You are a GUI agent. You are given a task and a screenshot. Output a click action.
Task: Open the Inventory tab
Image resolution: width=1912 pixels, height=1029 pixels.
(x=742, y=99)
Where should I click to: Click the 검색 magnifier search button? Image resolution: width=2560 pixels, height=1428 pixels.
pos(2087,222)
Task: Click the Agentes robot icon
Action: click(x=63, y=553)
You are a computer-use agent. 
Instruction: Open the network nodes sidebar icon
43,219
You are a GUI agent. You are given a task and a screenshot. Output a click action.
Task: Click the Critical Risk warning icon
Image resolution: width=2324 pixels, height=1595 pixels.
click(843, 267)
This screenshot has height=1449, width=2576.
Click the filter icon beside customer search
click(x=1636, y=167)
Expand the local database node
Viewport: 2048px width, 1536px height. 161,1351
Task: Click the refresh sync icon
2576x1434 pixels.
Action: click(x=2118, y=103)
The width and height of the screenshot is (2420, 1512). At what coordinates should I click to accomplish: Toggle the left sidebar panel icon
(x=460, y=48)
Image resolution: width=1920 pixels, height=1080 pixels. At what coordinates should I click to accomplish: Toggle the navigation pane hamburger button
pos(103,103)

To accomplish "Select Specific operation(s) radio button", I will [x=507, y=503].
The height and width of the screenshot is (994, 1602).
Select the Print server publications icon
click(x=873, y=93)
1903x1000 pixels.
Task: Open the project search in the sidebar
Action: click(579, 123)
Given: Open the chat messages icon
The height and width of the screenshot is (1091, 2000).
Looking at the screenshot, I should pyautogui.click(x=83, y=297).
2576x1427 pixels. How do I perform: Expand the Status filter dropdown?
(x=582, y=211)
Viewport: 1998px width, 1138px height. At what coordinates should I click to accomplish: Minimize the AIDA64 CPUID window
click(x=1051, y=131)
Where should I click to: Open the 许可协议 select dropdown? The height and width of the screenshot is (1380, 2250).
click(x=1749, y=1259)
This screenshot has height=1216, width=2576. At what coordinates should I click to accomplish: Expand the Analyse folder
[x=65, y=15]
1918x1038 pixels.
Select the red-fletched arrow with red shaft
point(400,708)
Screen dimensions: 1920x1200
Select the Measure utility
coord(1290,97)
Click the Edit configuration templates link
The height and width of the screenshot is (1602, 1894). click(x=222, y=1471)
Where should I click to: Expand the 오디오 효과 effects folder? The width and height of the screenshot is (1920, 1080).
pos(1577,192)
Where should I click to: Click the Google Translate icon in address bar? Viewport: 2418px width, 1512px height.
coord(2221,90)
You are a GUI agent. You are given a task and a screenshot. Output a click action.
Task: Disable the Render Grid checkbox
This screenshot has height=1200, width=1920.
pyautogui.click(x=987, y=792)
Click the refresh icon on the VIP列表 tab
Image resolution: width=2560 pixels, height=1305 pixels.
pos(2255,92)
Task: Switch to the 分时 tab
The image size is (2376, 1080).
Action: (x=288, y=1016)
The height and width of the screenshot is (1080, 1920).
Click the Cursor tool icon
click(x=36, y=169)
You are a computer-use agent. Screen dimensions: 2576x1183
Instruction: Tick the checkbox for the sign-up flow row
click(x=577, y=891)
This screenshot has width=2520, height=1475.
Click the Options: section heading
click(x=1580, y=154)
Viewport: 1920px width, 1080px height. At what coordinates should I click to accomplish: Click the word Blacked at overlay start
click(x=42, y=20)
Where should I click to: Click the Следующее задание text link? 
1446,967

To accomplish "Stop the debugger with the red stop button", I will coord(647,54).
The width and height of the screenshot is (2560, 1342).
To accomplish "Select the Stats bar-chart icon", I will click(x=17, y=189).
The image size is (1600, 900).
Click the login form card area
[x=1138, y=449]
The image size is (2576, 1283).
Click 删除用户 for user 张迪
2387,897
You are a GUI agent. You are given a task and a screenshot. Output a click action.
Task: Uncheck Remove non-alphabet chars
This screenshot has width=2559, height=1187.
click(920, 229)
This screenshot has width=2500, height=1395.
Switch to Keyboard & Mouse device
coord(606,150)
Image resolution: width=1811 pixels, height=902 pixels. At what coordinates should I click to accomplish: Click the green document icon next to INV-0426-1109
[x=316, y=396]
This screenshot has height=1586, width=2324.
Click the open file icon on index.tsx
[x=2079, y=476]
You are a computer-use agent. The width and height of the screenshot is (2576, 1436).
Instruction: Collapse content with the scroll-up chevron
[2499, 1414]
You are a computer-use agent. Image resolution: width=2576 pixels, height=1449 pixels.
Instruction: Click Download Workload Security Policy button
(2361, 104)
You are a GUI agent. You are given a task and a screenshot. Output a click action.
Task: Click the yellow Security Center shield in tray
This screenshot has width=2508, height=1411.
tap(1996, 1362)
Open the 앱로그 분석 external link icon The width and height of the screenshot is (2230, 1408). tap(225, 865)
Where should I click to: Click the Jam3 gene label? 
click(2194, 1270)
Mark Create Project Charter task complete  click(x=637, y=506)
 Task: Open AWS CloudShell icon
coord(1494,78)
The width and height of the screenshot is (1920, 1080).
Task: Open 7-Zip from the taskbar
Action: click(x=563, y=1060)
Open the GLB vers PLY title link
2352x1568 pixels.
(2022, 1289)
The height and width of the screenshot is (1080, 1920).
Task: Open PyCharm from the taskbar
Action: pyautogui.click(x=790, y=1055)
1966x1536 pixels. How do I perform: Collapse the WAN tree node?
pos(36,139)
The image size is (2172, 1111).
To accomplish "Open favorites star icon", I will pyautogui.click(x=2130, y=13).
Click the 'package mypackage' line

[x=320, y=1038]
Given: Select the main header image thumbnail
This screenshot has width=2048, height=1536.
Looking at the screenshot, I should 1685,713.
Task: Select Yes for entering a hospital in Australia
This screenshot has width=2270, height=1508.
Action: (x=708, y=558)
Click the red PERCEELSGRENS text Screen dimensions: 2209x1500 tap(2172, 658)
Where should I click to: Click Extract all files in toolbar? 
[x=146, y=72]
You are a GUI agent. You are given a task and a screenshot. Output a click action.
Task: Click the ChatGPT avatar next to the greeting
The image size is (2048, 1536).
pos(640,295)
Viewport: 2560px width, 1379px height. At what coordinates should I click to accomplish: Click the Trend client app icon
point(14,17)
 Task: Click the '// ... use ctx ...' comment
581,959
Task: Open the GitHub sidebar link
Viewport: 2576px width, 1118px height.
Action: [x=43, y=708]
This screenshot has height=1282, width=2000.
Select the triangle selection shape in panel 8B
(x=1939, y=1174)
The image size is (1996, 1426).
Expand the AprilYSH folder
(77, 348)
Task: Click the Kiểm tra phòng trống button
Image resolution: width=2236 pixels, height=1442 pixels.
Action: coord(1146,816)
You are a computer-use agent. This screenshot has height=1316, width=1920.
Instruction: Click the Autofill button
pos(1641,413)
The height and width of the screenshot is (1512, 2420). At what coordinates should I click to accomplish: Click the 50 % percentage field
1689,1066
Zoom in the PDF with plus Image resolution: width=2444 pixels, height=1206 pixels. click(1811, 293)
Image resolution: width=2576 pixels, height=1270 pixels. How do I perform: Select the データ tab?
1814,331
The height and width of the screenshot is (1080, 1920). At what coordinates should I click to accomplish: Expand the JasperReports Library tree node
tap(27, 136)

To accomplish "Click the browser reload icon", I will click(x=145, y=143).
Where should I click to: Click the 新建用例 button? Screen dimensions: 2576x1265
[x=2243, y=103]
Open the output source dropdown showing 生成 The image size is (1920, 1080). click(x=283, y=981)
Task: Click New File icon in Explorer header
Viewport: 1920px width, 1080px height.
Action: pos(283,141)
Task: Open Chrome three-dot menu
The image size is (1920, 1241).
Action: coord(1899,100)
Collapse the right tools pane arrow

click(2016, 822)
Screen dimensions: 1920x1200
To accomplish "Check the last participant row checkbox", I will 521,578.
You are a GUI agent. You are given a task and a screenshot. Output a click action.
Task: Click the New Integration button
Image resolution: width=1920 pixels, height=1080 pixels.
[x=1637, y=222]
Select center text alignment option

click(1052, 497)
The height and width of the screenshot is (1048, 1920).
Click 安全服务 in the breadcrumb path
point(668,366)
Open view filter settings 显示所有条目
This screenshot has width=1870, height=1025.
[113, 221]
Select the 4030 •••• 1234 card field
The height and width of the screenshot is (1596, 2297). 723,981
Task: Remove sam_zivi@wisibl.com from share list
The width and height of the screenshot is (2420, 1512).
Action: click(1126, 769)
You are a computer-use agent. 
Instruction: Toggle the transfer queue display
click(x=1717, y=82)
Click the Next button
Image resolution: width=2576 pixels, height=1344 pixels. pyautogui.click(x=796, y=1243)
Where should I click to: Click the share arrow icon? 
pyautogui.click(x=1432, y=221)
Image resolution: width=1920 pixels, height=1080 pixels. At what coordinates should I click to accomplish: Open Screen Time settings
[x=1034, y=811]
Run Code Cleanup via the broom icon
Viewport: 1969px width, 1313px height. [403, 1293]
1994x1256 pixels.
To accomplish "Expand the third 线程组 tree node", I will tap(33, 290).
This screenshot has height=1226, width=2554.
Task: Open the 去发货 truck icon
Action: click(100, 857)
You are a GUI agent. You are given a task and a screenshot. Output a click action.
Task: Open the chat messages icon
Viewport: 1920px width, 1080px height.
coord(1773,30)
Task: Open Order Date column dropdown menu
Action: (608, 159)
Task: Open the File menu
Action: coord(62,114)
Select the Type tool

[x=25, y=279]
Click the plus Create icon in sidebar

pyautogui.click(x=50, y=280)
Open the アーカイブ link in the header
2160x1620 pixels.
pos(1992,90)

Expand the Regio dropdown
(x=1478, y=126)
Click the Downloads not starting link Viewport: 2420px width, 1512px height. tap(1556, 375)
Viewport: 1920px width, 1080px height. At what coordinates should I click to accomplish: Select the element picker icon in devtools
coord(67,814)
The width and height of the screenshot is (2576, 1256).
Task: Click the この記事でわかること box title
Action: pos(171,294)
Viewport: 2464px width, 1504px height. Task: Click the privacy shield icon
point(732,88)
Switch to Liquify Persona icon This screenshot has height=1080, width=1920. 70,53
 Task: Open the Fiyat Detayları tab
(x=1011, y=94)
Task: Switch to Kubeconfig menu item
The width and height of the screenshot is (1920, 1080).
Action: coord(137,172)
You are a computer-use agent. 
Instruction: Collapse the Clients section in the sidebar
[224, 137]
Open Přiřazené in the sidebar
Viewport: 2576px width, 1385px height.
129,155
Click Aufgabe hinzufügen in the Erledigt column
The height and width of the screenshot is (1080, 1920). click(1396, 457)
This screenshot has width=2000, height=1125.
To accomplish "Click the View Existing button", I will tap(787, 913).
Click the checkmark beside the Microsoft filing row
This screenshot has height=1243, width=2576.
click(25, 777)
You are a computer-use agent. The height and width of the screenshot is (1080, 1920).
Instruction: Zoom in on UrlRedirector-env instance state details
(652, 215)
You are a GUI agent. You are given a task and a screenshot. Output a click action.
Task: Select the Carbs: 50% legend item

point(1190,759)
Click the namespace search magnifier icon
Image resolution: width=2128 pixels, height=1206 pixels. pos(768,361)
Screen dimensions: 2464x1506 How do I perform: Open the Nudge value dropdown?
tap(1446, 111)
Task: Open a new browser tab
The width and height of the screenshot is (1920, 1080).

- - -

TASK STATEMENT: In this listing, how many lines contain "Remove"? Give the number without explanation.

WRITTEN ANSWER: 2